The CDC announced last week that this year’s flu vaccine was only 23% effective, but most of the coverage has not been great about explaining what that even means.
There are two ways in which flu vaccines can fail. The first is that they can just fail to give you the immunity they’re going for. A vaccine works by triggering an immune response, so that your immune system will recognize the wild germs and know all their wily secrets and be able to pummel them into submission before you ever get sick. However, sometimes this just doesn’t happen: your immune system ignores the weakened virus and fails to note down its characteristics (or does a half-assed job) so later, if you run into the virus, you’ll still get sick.
The second failure point — and this was the big problem this year — is picking the strains to vaccinate against. They have to start vaccine production in the spring to have it ready in the fall, and this year, one particular flu strain went crazy with the mutations and so if you got the vaccine, even if it worked perfectly, you may be immune to a bunch of strains you will never actually encounter while remaining mostly non-immune to a bunch of strains that will be sneezed all over you the next time you step outside your house.
So. What the “23% effective” thing actually means, according to the CDC: if you got the flu vaccine this year, despite all the different ways it can fail to work for you, you are (overall) 23% less likely than the people who didn’t get the vaccine to wind up in a doctor’s office with the flu.
Except, if you’re reading this, you’re probably over 18, and the CDC thinks the vaccine may work better for children than for adults. They even provide a bunch of H3N2-specific numbers before saying they’re “not statistically significant” so I’ll just skip over them rather than getting into the depressing data about how very, very ineffective the vaccine was this year for adults like me. I mean, if they’re not statistically significant then I don’t need to worry, right? H3N2 is the strain that started industriously mutating last April, the one you’re most likely to be exposed to and the least likely to be immune to.
The CDC still wants everyone to get a shot, if they haven’t already, because while from an individual perspective, 23% may be “why even bother” territory, from a public health perspective it’s still “way, way better than 0%, guys,” although I am not sure whether they are taking into their calculations the fact that in order to get the flu shot, you might wind up in a doctor’s waiting room full of people with the flu. (Though you could also go to your local pharmacy, since most of them have flu shots on site. There are almost certainly people in your Target who have the flu right now, but you are probably not letting that deter you from going to Target.)

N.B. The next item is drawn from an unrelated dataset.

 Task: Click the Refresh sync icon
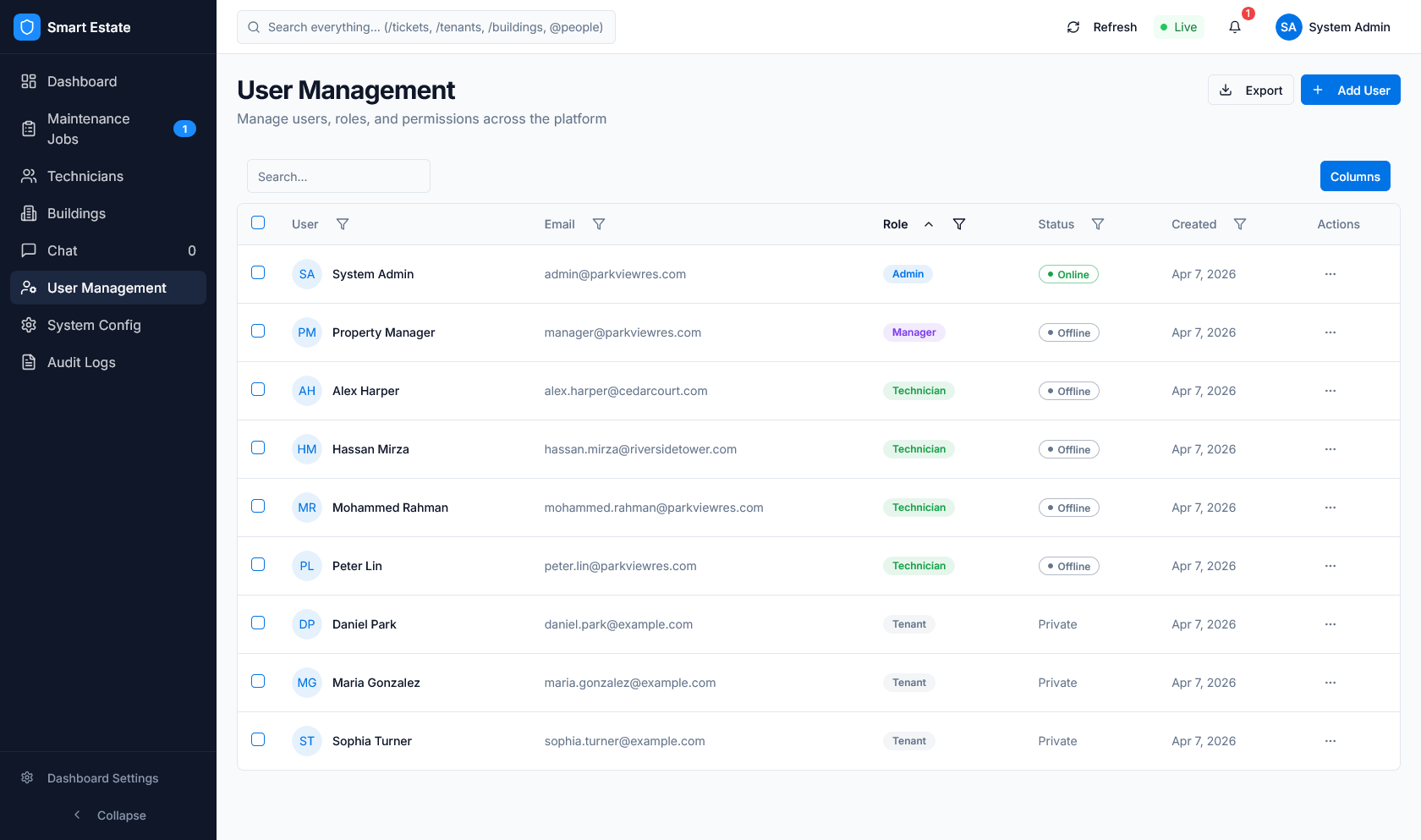click(1073, 27)
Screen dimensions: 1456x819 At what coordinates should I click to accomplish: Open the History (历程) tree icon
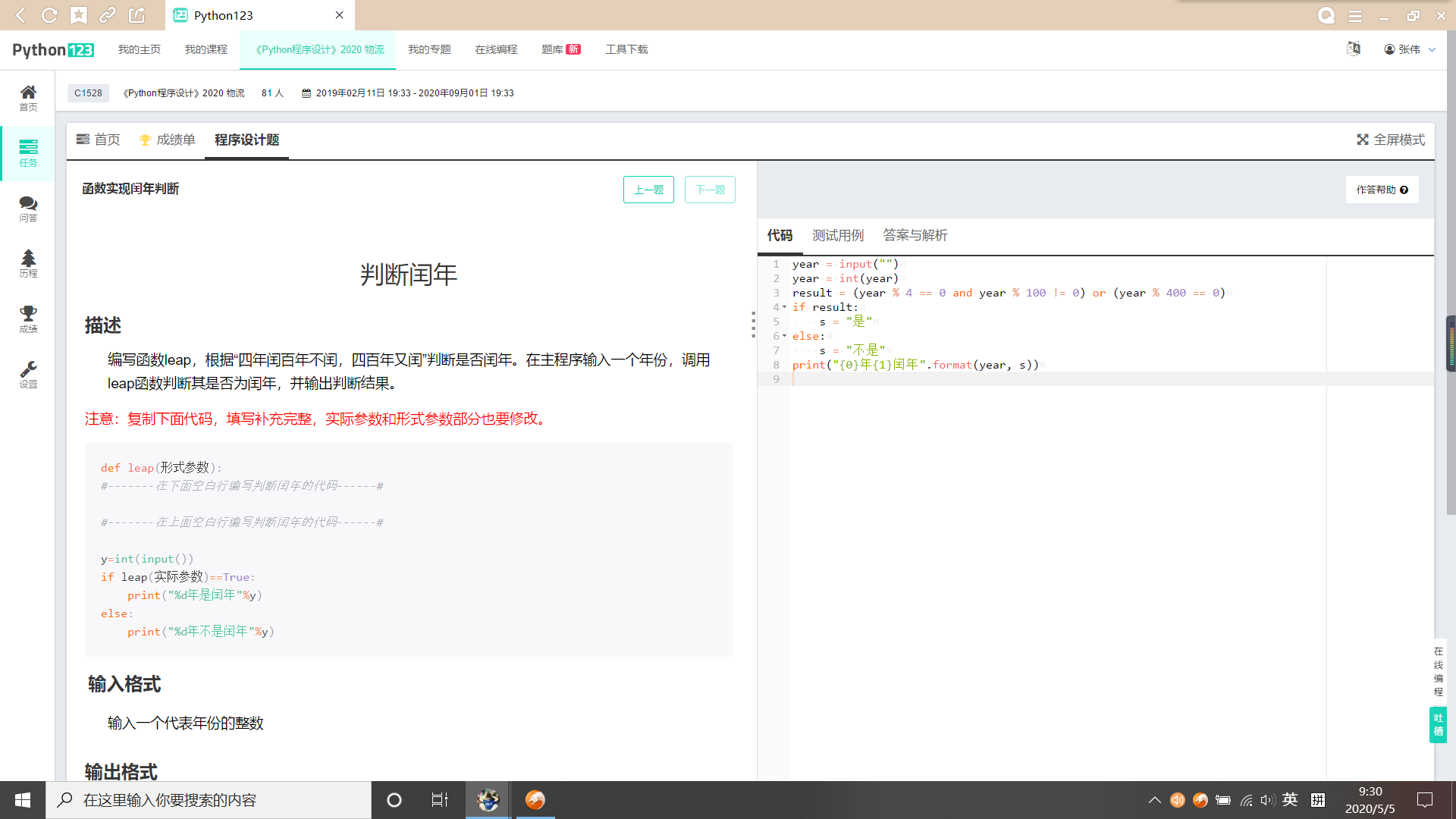28,263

The other big question that some of the articles are skipping over: so how effective is the flu shot normally? It varies by year but is normally around 50% effective. In other words, most years, getting the vaccine makes you about half as likely to wind up in a doctor’s office with the flu as the people who didn’t get the vaccine. Something fun I noticed about that effectiveness chart: they left out the year that the H1N1 epidemic hit! Presumably because the seasonal flu vaccine that year was 100% ineffective against H1N1, although a lot of adults, including probably me, had some lingering protection from when the “Russian flu” went around in 1977-78. At least, that was my theory on why my kids got it, and I didn’t.)
What should you do? Wash your hands a lot. Hope that the people with the flu stay the hell home or at least cover their coughs and sneezes (with your elbow, people! That’s what we teach all the little kids to do these days because you do not open doorknobs with your elbow.) And get the flu shot, because a 23% reduction in the odds of feeling like boiled roadkill for five to fourteen days really is better than nothing. (But, you know, maybe get it somewhere that you were planning to go anyway.)